II. Communal Bias: In their operation these investigations carried out by the counter terror agencies are highly biased.

  1. They bypass procedures, norms and methods of proper investigation in their hurry to get results; they rely on shortcuts, depending on prejudices and stereotypes to pick up people, interrogate and detain them, instead of looking for those who may have actually done the act. Thus, because they are only looking for Muslims and in this case particularly young educated Muslim men from Azamgarh. They only find young Muslim men of that description – regardless of their connection with the crime. This is then sought to be contrived through ‘confessions’ and those really guilty of the crimes roam free.
  2. The biggest fear is of course that they do this because they feel that people are so scared of terrorism that anything done in the name of fight against terrorism is becoming acceptable. The stigma of the label of ‘terrorist’ on anyone seems to be enough for civil society to deny them all basic rights. The state forces this act with impunity because of this tacit acceptance among people to surrender democratic rights in the name of counter terror. This has to be combated.  The terror created by the state apparatuses in the name of countering terror has to be stopped by all those who support democracy.

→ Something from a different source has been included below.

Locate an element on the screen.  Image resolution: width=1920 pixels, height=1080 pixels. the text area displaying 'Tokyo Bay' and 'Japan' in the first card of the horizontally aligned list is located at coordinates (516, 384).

III. The impact of all has been singularly terrifying for the Muslims of Azamgarh. Parents and relatives of arrested boys were so scared that they were hesitant even to appoint lawyers and meeting them despite high court order permitting the meeting. The atmosphere is that out of fears parents are calling back their children studying outside. Many students studying outside had disconnected themselves from the family and the relatives. In the villages in and around Sanjarpur, residents afraid of sudden police raid were keeping night vigil.

IV. A section of media is acting as police media in attempt to increase TRPs by making news sensational instead of being objective. By doing so advertently-inadvertently, it is being part of a dangerous campaign to divide people on artificially created communal lines that have far reaching, dangerous consequences for the humanity and the country in particular. Knowing well the non-admissibility of interrogational confessions in the courts, a section of media publishes details of confessional statements without a word about how they are being treated.

The fact-finding team demands:

  1. There should be a judicial enquiry into the Jamia Nagar encounter by a sitting judge of the Supreme Court.
  2. The state should stop targeting innocent people of Azamgarh and demonising the district.
  3. The violations of the established procedures cited above are all defined as offences in law. It is required that police personnel responsible for such violations be brought to book.
  4. Those illegally detained should be immediately released and the responsibility must be fixed for compliance of the various rules and provision of law relating to the conduct of the state apparatus.